From father to son – Phoenix transforms New Zealand football

Former Kiwi great Michael McGarry says his son James is evidence of how much Wellington Phoenix has transformed football in his homeland.

Back in the day McGarry was one of New Zealand’s most talented footballers and represented his country 54 times between 1986 and 1997.

But the only way he could play professional football was by crossing the Tasman and joining Sydney Olympic.

This week the former All White watched his teenage son, James, sign his first professional contract with Wellington Phoenix.

James and Logan Rogerson, both 17-year-old graduates from the club’s academy, inked three-year deals with the A-League outfit.

“Wellington Phoenix has been great for New Zealand football,” McGarry senior said.

“Robyn and I are really chuffed that Jimmy has got a contract because he has worked hard on his football and his school work.

“It was his decision to move to Christchurch and join the APFA Academy four years ago and then go up to Wellington when he got the chance to join the Phoenix.

“It was hard for Robyn to let him go to Christchurch as a 12-year-old but he has a good head on his shoulders.

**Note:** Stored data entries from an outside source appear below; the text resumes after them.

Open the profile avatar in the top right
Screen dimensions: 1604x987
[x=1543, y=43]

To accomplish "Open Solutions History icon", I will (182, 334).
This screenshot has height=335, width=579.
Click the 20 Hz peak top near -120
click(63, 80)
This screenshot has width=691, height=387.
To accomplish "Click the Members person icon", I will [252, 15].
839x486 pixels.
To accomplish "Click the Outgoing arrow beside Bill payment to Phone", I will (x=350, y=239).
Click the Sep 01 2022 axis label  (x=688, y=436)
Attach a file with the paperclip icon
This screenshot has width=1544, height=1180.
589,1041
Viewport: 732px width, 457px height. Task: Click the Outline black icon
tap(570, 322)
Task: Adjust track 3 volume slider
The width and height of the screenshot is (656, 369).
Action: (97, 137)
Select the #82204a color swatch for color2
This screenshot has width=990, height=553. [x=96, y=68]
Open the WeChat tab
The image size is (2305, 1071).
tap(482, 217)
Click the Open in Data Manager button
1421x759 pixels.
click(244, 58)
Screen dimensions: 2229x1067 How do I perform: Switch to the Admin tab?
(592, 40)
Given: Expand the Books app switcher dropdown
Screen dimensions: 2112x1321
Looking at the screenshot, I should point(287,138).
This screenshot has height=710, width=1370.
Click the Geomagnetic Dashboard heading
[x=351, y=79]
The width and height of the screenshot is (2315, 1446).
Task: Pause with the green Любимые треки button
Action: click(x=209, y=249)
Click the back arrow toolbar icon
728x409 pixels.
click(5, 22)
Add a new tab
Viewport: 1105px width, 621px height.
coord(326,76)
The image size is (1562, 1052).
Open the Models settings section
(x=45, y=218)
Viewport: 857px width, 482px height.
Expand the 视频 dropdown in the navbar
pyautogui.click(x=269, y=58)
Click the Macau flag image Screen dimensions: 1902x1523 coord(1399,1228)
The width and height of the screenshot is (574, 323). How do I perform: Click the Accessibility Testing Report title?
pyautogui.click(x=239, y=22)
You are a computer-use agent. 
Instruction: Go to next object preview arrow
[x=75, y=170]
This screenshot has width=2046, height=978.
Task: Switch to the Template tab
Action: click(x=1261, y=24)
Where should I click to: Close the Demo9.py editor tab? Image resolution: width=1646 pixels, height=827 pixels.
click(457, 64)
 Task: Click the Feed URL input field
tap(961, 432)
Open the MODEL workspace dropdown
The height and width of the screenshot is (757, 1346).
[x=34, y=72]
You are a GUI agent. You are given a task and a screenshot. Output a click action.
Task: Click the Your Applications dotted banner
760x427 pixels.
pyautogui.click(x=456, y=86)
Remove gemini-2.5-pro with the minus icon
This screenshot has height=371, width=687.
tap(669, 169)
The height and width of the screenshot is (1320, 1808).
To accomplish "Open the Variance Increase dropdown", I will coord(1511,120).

“It was the first step towards what he had always wanted, but a big step to take.”

James said his parents had backed him throughout but that the decision to leave home was his.

“I made all the decisions with the help of advice from Mum and Dad who supported me right through,” the young midfielder said.

“It was tough at times but it is all worthwhile now and I definitely made the right decision.”

Coach Ernie Merrick who said both McGarry and Rogerson had every chance of making the line-up in season 2015/16.

‘I wouldn’t sign them on a pro contract if I didn’t think they had a chance of playing in the A-League,” Merrick said.

“The last two 17-year-olds we signed (Matthew Ridenton and Alex Rufer) have played in the A-League, represented New Zealand through the age grades and appeared for the All Whites.

“The club is providing exciting, promising youngsters with the opportunity to become full-time professional footballers while not neglecting their education.”

McGarry will continue his studies at St Patrick’s College while pursuing a pro football career this season.

His first training session with the senior players is etched in his mind.

“I remember it as if it was yesterday,” he said.

“I had never seen the Phoenix players up close and I was so nervous to be training with them but it turned into an amazing experience.”

The rookie surprised Merrick during that first training session by shouting instructions to the senior players.

“It wasn’t only his skills that impressed me but his confidence,” Merrick said.

“A lot of youngsters have really good skills but can’t break into the senior squad because of a lack of confidence.

“Senior pros don’t mind being told to close down by younger players providing it is good information and James’ information was.

“His skills were a standout. He is quick and good physically as well as technically but the real difference was his confidence.”

Merrick is just as enthusiastic about Rogerson’s future. The promising attacker has already debuted for the All Whites during their draw Myanmar this week.

“Logan has the skills to go a long way in the game and he is a well-built young man with terrific stamina,” the coach said.

“He hasn’t been with us as long as James has but he made an immediate impact and is improving all the time.”

Rogerson has a very different sporting heritage – his father played rugby league.

“My mum and dad (Michael and Mapera) are very proud of me and it is because of their support that I have gotten this far,” Rogerson said.

“It was hard to comprehend what was happening when I was offered the contract.

“I was certainly thrilled to be given such a massive opportunity at such a young age.

“Becoming a professional is a dream come true and I am truly grateful for the opportunity.

“When I first arrived at the Phoenix it was very hard to take everything in. I was quite overwhelmed to be training alongside players I had been watching on television.

“Training alongside them has already helped me grow as a player and will continue to help me develop both as a player and person.”